Key results and outputs
The most substantial benefit expected to arise from this project is the reduced incidence of dengue fever while increasing water safety and
availability. Other significant benefits include:
- Improved coordination and cooperation between relevant governmental and nongovernmental organizations.
- Improved practices for the storage of rainwater, preventing the breeding of Aedes aegypti.
- Increased awareness of A. aegypti breeding sites in rainwater tanks as well as other potential breeding sites and the reduction of overall breeding opportunities.
- The level of public knowledge will be enhanced in regards to wastewater reuse.
- Climate change and health early warning and planning systems
- Institutional and technical capacity to manage climate change health risks
- Demonstration Measures to reduce vulnerability
- Regional Cooperation to address climate change health risks
Outcome 1: Policies and Programs are implemented to ensure health risks do not increase as a result of using treated wastewater to recharge aquifers and for irrigation.

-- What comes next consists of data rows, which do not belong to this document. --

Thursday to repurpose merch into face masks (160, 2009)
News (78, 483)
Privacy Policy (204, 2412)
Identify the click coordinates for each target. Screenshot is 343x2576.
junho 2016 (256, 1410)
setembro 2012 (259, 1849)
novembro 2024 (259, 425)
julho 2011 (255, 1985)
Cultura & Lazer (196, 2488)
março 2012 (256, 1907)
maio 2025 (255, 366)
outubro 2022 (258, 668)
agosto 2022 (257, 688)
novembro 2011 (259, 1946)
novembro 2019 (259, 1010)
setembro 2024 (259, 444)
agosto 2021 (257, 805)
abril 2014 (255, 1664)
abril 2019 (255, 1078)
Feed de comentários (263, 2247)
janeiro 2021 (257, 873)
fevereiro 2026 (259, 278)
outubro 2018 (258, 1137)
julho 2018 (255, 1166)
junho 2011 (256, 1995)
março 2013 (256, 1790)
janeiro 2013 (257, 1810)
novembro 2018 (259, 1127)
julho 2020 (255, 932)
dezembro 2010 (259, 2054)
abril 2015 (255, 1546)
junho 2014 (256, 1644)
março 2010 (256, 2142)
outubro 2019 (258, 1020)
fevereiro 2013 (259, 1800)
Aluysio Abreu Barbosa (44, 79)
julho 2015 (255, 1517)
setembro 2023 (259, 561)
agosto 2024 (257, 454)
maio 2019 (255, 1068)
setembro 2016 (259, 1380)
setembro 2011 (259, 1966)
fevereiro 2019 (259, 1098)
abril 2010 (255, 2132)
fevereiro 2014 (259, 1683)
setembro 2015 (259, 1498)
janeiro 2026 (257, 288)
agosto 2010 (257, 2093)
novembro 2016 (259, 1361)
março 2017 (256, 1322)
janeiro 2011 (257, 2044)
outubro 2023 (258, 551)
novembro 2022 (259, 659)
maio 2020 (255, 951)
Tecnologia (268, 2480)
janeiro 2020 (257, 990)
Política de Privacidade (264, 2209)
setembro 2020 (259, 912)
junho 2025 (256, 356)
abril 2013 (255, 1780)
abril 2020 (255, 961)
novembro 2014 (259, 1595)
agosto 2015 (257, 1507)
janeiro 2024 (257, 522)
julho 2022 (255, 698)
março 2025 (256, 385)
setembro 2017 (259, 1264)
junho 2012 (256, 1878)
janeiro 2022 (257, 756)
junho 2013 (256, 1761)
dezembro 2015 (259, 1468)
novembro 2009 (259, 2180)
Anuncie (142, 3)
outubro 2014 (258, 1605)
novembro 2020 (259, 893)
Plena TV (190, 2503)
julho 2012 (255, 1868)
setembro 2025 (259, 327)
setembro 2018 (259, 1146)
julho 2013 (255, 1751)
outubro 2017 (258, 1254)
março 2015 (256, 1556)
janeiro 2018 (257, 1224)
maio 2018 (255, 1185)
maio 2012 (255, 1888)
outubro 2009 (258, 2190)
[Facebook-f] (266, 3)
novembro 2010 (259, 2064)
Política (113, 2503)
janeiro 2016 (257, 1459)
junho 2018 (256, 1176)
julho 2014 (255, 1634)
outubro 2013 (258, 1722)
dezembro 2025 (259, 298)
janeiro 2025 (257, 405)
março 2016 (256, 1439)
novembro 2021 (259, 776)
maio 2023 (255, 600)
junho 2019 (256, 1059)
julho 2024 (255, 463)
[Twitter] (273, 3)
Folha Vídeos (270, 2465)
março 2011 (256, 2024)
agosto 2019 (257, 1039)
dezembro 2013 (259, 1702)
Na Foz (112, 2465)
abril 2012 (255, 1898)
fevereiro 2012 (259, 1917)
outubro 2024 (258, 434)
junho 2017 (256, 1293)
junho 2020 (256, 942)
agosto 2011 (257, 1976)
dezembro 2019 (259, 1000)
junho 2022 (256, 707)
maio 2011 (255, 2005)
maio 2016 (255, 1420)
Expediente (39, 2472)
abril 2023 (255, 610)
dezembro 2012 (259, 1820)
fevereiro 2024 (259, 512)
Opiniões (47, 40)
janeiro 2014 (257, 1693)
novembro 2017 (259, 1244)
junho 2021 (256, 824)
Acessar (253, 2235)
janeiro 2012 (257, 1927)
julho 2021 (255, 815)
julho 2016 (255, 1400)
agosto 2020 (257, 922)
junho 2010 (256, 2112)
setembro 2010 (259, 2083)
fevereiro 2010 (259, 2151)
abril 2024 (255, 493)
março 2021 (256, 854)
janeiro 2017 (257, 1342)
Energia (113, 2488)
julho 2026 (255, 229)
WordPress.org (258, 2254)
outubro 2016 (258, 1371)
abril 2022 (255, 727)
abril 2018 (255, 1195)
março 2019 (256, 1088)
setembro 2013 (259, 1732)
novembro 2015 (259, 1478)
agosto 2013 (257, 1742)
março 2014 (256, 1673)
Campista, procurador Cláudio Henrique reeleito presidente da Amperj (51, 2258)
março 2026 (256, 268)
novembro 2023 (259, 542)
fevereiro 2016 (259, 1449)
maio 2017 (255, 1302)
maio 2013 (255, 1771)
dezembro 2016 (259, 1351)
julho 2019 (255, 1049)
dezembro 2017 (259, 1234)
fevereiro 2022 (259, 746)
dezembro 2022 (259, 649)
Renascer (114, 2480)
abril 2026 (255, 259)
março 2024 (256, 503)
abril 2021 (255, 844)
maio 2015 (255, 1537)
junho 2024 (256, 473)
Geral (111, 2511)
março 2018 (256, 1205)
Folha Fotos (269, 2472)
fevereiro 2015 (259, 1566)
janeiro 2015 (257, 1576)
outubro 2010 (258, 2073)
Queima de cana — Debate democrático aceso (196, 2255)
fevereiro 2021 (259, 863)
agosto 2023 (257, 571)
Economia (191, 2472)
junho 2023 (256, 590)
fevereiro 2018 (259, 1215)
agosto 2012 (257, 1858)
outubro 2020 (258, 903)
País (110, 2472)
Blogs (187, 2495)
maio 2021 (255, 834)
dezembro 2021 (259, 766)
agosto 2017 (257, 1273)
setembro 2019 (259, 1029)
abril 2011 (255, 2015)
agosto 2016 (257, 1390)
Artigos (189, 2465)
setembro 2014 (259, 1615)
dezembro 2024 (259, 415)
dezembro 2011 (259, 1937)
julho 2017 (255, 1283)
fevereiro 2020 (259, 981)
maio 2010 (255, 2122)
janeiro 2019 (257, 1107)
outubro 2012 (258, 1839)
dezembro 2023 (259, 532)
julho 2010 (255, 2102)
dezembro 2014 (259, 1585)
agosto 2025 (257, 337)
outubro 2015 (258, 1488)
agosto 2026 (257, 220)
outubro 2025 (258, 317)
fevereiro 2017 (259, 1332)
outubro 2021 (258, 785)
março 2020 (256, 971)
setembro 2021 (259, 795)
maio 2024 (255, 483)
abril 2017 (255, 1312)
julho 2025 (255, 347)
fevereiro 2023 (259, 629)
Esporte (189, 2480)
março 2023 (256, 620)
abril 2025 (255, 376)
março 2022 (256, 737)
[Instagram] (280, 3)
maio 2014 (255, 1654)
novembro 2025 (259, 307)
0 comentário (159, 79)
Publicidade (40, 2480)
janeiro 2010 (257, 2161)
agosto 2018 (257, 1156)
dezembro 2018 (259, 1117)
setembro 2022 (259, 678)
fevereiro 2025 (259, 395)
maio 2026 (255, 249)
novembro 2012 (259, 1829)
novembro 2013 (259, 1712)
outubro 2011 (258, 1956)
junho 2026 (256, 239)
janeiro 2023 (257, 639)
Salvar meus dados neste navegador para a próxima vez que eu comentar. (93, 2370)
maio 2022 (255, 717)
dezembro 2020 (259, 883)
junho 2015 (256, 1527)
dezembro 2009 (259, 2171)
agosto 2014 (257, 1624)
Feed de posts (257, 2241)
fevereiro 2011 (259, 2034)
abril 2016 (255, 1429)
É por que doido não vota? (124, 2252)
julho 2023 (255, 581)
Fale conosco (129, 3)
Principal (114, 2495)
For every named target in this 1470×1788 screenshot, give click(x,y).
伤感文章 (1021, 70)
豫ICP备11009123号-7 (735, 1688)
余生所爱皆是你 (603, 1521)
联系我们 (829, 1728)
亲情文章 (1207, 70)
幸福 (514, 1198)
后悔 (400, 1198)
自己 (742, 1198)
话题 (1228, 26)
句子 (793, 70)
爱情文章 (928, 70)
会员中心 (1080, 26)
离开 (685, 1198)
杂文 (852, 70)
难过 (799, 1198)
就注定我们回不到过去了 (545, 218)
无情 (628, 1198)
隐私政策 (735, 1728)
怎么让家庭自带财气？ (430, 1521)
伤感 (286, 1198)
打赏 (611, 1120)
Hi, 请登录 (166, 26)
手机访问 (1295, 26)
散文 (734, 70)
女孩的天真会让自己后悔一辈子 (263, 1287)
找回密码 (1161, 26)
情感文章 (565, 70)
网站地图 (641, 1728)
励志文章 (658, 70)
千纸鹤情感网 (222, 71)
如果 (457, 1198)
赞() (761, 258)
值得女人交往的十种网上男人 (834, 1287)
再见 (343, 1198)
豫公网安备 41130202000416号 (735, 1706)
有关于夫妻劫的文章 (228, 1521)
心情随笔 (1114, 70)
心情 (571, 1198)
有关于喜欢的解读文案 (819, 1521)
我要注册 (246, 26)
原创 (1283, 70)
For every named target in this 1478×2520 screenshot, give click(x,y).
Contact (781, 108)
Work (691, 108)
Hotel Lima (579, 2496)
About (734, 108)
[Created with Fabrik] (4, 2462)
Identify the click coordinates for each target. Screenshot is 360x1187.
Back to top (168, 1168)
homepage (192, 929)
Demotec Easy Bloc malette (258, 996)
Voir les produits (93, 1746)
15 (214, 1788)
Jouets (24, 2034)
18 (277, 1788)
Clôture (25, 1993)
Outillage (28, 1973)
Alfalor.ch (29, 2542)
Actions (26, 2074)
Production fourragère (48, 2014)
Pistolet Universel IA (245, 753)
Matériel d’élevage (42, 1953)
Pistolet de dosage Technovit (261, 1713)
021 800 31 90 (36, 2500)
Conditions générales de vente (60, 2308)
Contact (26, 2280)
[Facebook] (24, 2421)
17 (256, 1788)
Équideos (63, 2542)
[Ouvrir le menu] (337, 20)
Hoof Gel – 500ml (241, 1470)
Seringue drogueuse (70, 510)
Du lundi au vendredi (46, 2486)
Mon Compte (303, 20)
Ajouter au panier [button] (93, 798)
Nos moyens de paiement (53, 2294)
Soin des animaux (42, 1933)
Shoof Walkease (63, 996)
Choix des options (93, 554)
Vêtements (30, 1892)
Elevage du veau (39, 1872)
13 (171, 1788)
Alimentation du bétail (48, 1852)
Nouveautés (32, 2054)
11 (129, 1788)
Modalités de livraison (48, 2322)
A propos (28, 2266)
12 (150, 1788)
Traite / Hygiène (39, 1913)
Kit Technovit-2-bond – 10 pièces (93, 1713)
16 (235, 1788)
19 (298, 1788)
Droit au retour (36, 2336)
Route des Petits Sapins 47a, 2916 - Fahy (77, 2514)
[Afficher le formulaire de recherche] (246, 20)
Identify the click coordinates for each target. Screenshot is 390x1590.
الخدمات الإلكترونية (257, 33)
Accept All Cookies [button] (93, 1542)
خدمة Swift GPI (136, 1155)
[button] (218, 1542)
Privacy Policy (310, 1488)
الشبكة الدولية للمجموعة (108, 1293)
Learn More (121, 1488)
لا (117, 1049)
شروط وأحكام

- Develop Procedures and guidelines for the effective recharge of aquifers using wastewater.
- Develop Strategies, policies and procedures for the use of wastewater for irrigation, ensuring that the quality and safety of agriculture crops is assured.
- Develop guidelines and standards for the safe use of wastewater.
- Develop monitoring systems for using wastewater in agriculture and aquifer recharge.
Outcome 2: Public acceptance of the use of treated wastewater for non potable use.
- Social Acceptance of the use of treated wastewater.
Outcome 3: Public safely stores water to prevent the breeding of Aedes aegypti mosquitoes.
- Enhance current rainwater storage facilities for the prevention of the breeding of Aedes aegypti mosquito.